10 Oct 2011, 9:38 pm

mcg wrote:
You need to configure IIS to add the no-cache header to static content.

Add this in you web.config:
Code:
<configuration>
   <system.webServer>
      <staticContent>
         <clientCache cacheControlMode="DisableCache" />
      </staticContent>
   </system.webServer>
</configuration>


my hosting ISP doesnt allow me to access my htaccess or web.config 8O


@NeantHumain: yeah, no offense but how do i add ASP headers to HTML? HTML is client side only. iv tried FF, Opera, Chrome and Safari and all have the same problem - ie they cache anyway despite there being HTML META tags telling them not to.....

my point is that for the ASP portion of the site, i havent put in ASP headers, but Microsoft seems to put one in anyway: the private cache directive, which is missing from the PHP and HTML pages (when i view in firefox with Live HTTP headers)



most sites i visit: facebook, mugglenet, have NO client side meta tags - but all have expiry parameters (set by the server) ....

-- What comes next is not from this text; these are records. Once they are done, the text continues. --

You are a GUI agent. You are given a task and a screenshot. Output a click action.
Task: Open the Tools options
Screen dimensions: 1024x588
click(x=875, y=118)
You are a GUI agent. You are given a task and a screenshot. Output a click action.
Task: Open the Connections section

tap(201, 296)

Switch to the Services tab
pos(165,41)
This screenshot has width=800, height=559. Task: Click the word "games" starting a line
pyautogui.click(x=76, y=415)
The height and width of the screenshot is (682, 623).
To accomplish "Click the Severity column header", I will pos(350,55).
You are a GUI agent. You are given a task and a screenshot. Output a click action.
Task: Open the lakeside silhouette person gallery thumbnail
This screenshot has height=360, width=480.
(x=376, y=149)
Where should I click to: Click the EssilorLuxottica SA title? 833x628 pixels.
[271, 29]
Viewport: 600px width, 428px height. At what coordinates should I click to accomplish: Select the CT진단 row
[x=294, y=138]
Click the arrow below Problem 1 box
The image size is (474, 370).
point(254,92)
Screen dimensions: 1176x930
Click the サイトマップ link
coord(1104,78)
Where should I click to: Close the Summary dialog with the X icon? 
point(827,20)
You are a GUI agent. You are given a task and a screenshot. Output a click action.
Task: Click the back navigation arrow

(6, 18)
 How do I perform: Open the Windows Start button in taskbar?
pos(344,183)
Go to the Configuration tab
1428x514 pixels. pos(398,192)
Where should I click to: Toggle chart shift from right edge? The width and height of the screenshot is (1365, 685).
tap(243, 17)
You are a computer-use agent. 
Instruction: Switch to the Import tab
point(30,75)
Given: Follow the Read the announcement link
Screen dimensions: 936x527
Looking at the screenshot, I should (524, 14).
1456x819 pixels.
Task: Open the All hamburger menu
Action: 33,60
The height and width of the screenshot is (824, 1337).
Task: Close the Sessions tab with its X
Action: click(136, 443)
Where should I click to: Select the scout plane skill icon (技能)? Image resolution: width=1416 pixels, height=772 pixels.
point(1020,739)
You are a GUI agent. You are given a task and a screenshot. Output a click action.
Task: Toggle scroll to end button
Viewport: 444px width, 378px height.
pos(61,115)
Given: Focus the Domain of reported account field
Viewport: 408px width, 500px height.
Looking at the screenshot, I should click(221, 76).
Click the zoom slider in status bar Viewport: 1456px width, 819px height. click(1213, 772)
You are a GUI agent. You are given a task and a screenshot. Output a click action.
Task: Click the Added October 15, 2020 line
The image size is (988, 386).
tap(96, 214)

i have concluded (but cannot prove) that my page is being cached in a proxy ie AOLs one, or whatever, which would pay attention to ASP based HHTP headers, but would also ignore HTML based META-Equiv tags....


_________________
I'm a PC and Ubuntu was my idea.


My RSS feed:
www.steviecandtheplacetobe.net/rss.xml


mcg
Veteran
Veteran

User avatar

Joined: 26 Jan 2010
Age: 35
Gender: Male
Posts: 538
Location: Sacramento

11 Oct 2011, 12:02 am

StevieC wrote:
my hosting ISP doesnt allow me to access my htaccess or web.config 8O

That's inconvenient. You might try calling them and asking if there is anyway you can get their servers to add the cache-control header to your responses.


StevieC wrote:
@NeantHumain: yeah, no offense but how do i add ASP headers to HTML? HTML is client side only. iv tried FF, Opera, Chrome and Safari and all have the same problem - ie they cache anyway despite there being HTML META tags telling them not to.....

my point is that for the ASP portion of the site, i havent put in ASP headers, but Microsoft seems to put one in anyway: the private cache directive, which is missing from the PHP and HTML pages (when i view in firefox with Live HTTP headers)
Well if your host supports ASP then converting your static HTML pages to ASP should be pretty simple (I have no experience with classic ASP, but with ASP.NET is as simple as renaming your file and adding a few lines at the beginning).



mcg
Veteran
Veteran

User avatar

Joined: 26 Jan 2010
Age: 35
Gender: Male
Posts: 538
Location: Sacramento

11 Oct 2011, 12:10 am

By the way, if there really is no way to get your host to send the cache-control header, then there are some creative options you can use. If you use an iframe in your page and use javascript to append a random query string to the URI of your content, then you can defeat caching by browsers and routers. Basically, make your page nothing but a simple iframe with a script to point the iframe to your real content + a random query string, i.e. "myStaticContent.html?randomField=randomStuff". The server will ignore the query string but browsers and routers will treat it as a request to a new resource.